Begin Data extract
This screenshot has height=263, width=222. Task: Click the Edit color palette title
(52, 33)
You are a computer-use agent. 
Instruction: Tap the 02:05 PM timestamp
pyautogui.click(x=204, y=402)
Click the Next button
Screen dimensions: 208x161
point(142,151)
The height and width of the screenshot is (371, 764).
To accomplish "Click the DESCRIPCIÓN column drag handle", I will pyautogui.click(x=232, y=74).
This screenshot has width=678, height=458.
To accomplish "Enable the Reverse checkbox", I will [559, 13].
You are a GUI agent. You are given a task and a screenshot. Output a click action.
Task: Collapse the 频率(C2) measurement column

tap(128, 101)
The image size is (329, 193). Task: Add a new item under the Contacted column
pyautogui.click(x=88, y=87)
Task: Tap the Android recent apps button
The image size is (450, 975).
End Data extract
**What you need to do**
Rewrite all the lines of the records above as a numbered list, skipping any blank lines.

**Task answer**
1. This screenshot has height=263, width=222. Task: Click the Edit color palette title
2. (52, 33)
3. You are a computer-use agent. 
4. Instruction: Tap the 02:05 PM timestamp
5. pyautogui.click(x=204, y=402)
6. Click the Next button
7. Screen dimensions: 208x161
8. point(142,151)
9. The height and width of the screenshot is (371, 764).
10. To accomplish "Click the DESCRIPCIÓN column drag handle", I will pyautogui.click(x=232, y=74).
11. This screenshot has width=678, height=458.
12. To accomplish "Enable the Reverse checkbox", I will [559, 13].
13. You are a GUI agent. You are given a task and a screenshot. Output a click action.
14. Task: Collapse the 频率(C2) measurement column
15. tap(128, 101)
16. The image size is (329, 193). Task: Add a new item under the Contacted column
17. pyautogui.click(x=88, y=87)
18. Task: Tap the Android recent apps button
19. The image size is (450, 975).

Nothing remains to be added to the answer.